Today’s story examines another Senate provision, one that would impose new requirements on individual faculty members and staff to report any foreign gifts. Yesterday, we looked at proposed changes in U.S. immigration rules aimed at welcoming more foreign scientists and engineers, part of the America COMPETES Act passed earlier this year by the U.S. House of Representatives.

Attention all research faculty and staff: That birthday present from your uncle in France must be reported to the office of sponsored research. And, by the way, the details may become public.

Senior research administrators at nearly 500 U.S. colleges and universities could find themselves writing such memos if Congress retains a requirement for reporting individual gifts from foreign sources that is included in a Senate version of a massive innovation bill now being negotiated by lawmakers. But higher education lobbyists, alarmed at the administrative burden and the chilling effect the provision might have on all international collaborations, are waging a last-minute fight to prevent that from happening.

The Senate provision, which has gone almost unnoticed, would require universities to collect information on “any gifts received from a foreign source [by] faculty, professional staff, and others engaged in research.” The information would go into a “searchable database” the institution must create and maintain; institutions that violate the rules would be subject to fines of up to $50,000. The provision applies to any U.S. institution receiving more than $5 million a year in federal research funding.

The language, authored by Senator Richard Burr (R–NC), is aimed at preventing hostile foreign governments from stealing the fruits of U.S. taxpayer-funded research by enticing researchers with gifts. Burr and other lawmakers believe U.S. universities aren’t sufficiently vigilant against the threat, which they say is especially acute from China.

But a coalition of leading research universities is trying to get that language removed or significantly amended. “It is duplicative, unworkable … and counterproductive to both our national research enterprise and to national security,” Barbara Snyder, president of the 65-member Association of American Universities (AAU), wrote in a 15 June letter to key members of the conference committee negotiating the final bill.

One of her major concerns is that there’s no threshold for the value of any gift that must be reported. The House-passed bill sets a floor of $50,000, which AAU says is more reasonable. (AAU also prefers the House language because it would narrow the universe of institutions subject to the reporting requirement to the roughly 200 that carry out more than $50 million a year in research.)

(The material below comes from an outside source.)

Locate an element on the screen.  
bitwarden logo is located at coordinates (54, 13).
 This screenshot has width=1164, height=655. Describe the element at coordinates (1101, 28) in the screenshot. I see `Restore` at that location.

The Senate provision also casts too broad a net, according to the AAU letter. “Is the intent to cover all faculty and staff, no matter how distant their relationship to anything that could raise security concerns?” it asks. Snyder says the provision also doesn’t specify whether the provision is limited to gifts related to the employee’s professional activities or to any present they receive.

“It’s not clear what they are asking for,” says Marcia Smith, associate vice chancellor for research administration at the University of California, Los Angeles (UCLA). “Am I covered?” asks Smith, whose job is to make sure UCLA complies with all federal rules pertaining to its $1.5 billion research portfolio. “And if my best friend, who just moved to England, sends me a gift, do I need to disclose it?”

The U.S. government already requires anyone applying for a federal grant to report all foreign and domestic sources of research support, AAU notes. And the White House Office of Science and Technology Policy has spent the past 3 years developing policies to standardize that reporting across all agencies. In addition, the Department of Education already requires institutions to report any foreign gifts of at least $250,000, a threshold the Senate language would lower to $50,000 in another section of its bill.

“It is unclear exactly what additional information [the Senate language on gifts to individuals] is intended are elicit,” Snyder writes, “or why that information would be valuable.” Burr declined to comment on the rationale for the USICA language.

The Department of Education would be required to issue rules defining the scope of the provision and how it would be implemented. Senate Democrats negotiating the final bill haven’t taken a public stance on the language.

University administrators see the Senate language as an unfunded mandate—more work without additional resources. They also worry its enactment could push U.S. academic researchers to abandon all international collaborations to avoid running afoul of the new requirements.

That would be a high price to pay, warns Peter Michelson, a physicist and senior administrator at Stanford University. “The last thing we should be doing is discouraging those interactions,” he says.